After another day of egg-hunting, Ember made it back home just before sundown.

"Hey dad, I'm back." Ember called, floating into the hollow, skull-shaped mound.

"Find any heroes?" Torch called hopefully. He was lazing on the giant dais that constituted his bed, surrounded with pointless trinkets. Dragons and their hoards.

Ember's eyes narrowed. "No." she said. "All pales today." In dragon superstition, white eggs - even with decorations like the green-striped one she'd found - were considered nothing special, compared to eggs of vibrant colors, which were believed to hatch stronger dragons.

So-called "pales" definitely made up the bulk of abandoned or lost eggs. Ember's heart sank to think that dragons could be so cruel and utilitarian about their own children.

"Dad," Ember asked hesistantly. "What color was my egg?"

There was a very terse silence; even a guy like Torch thought twice about such a question. Her father blinked and bit his lower lip before responding. "It was beautiful, diamond," he asserted. "There are places where water flows like lava. They call them all kinds of weird words. 'Rivers', 'oceans', 'lakes'. I don't know the difference, but they're all blue. Your mother --"

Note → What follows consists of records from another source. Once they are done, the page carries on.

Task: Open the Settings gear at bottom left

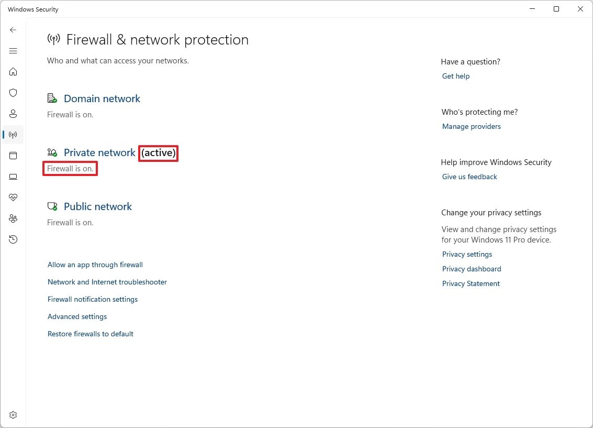Action: (x=13, y=414)
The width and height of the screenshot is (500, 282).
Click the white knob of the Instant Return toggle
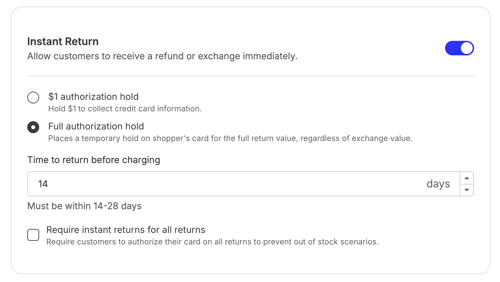point(466,48)
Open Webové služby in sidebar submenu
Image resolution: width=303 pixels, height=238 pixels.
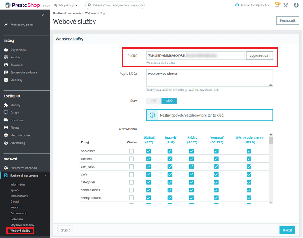click(x=20, y=230)
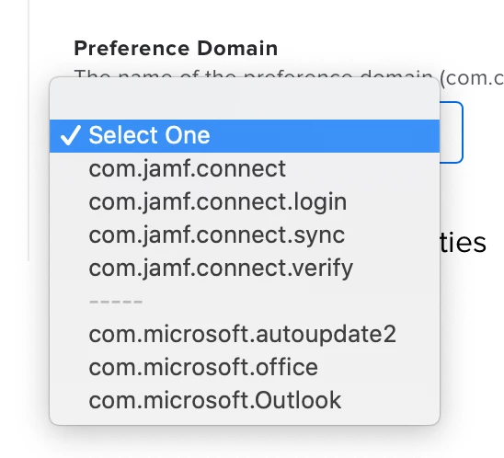Click the Preference Domain heading

tap(176, 49)
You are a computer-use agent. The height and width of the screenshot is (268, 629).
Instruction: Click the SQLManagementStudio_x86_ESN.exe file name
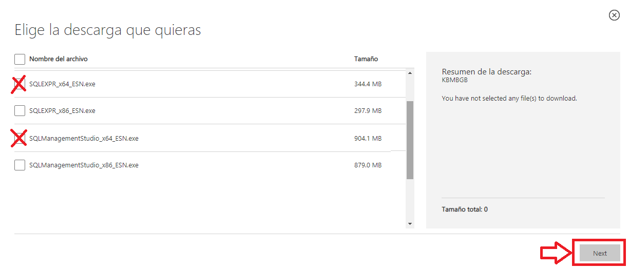(x=84, y=165)
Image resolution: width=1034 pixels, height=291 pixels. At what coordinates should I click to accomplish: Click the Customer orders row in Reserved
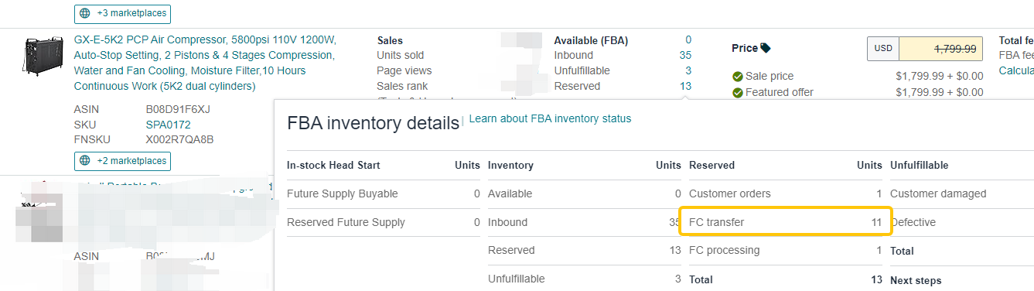coord(785,193)
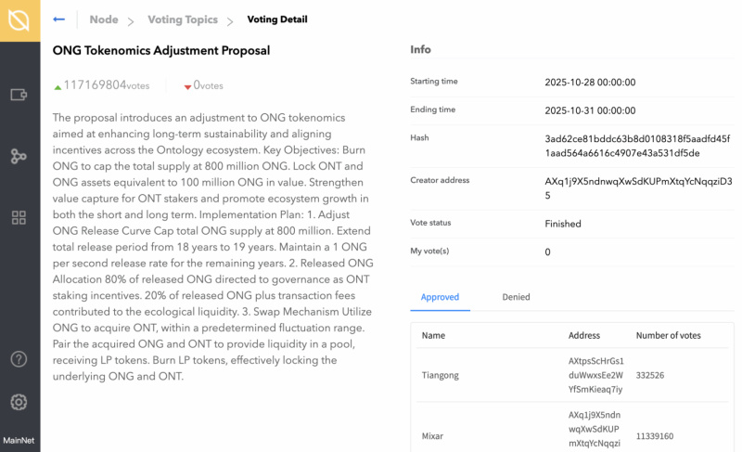Open the settings gear icon
This screenshot has width=742, height=452.
pyautogui.click(x=19, y=402)
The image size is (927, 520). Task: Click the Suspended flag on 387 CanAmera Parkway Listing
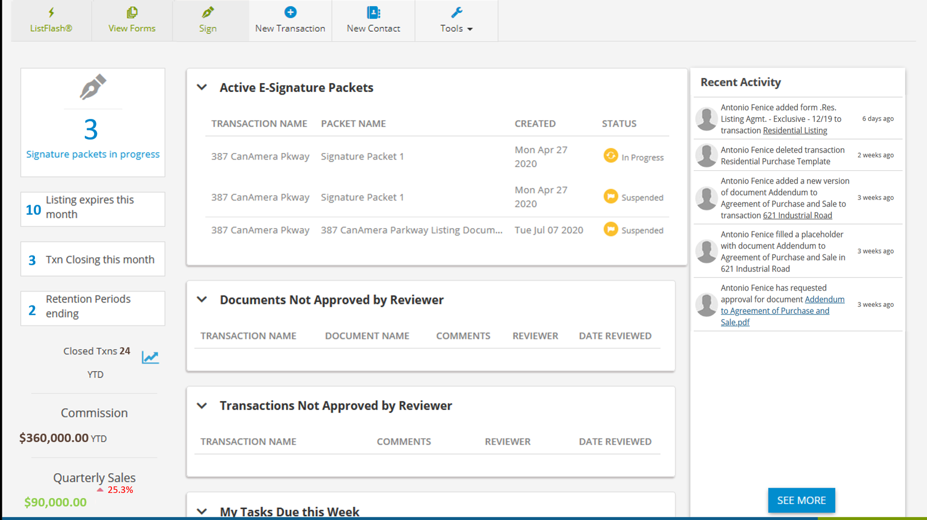coord(611,229)
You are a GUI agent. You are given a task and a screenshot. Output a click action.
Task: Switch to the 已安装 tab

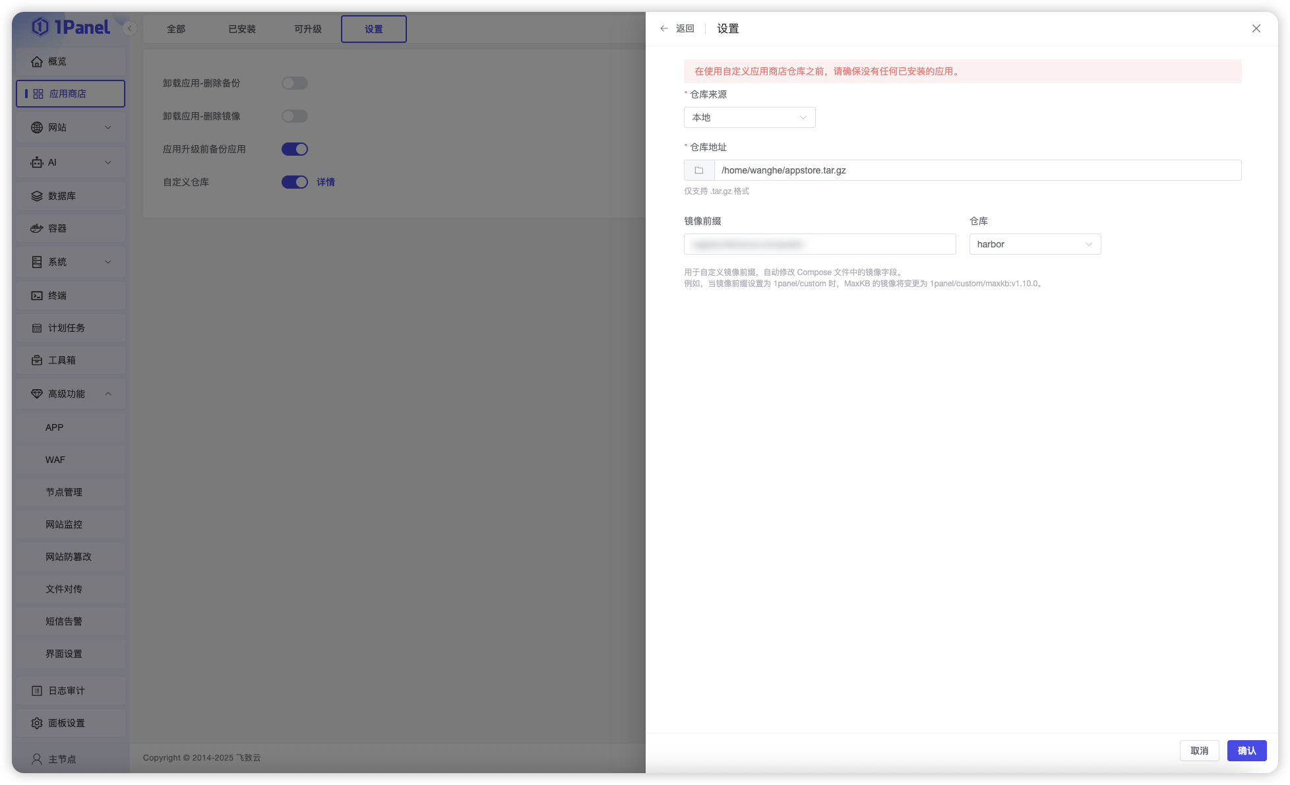click(x=241, y=29)
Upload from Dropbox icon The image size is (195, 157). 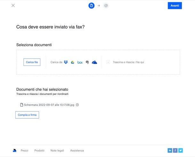66,62
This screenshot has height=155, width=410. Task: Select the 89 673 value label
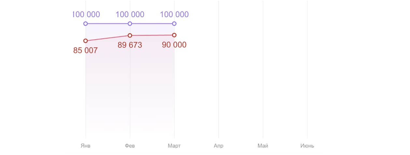point(130,45)
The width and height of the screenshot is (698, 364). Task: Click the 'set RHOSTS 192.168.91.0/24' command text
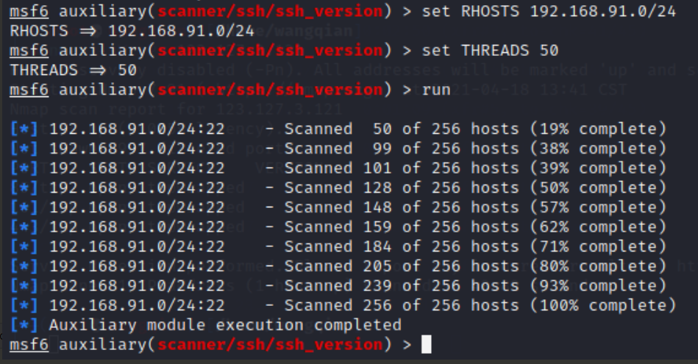coord(549,13)
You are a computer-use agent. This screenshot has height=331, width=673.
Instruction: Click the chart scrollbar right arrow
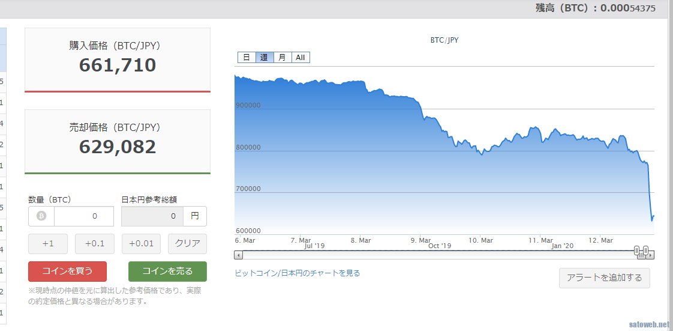[651, 255]
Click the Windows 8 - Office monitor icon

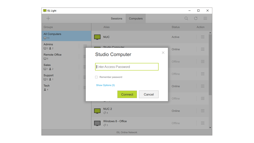97,123
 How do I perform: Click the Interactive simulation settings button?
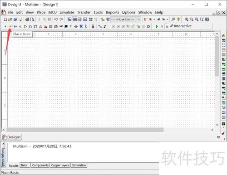click(181, 26)
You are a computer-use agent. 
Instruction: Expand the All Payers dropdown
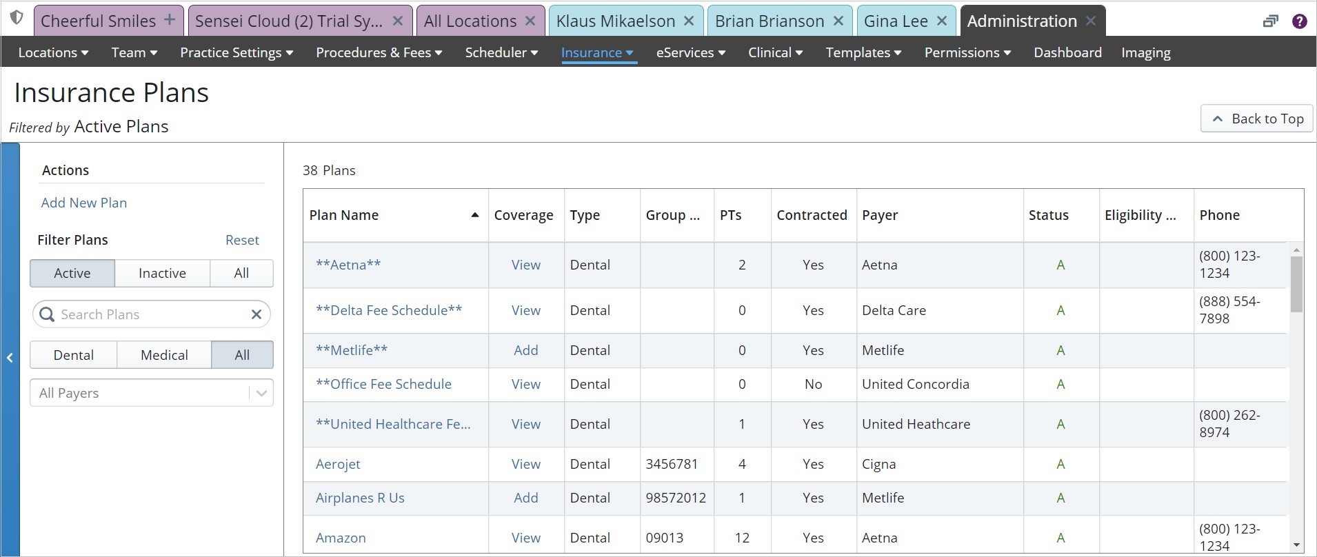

He paused, and Ember crossed her arms in discomfort before he continued.

"... She told me about the ocean. Your egg was blue. Deep and beautiful, with these cyan swirls as bright as the sky. She said it reminded her of the ocean."

"My mother knew what the ocean was?"

"Get some rest, diamond." he sighed. "You look exhausted."

Ember laid down on her own bed, facing away from her father.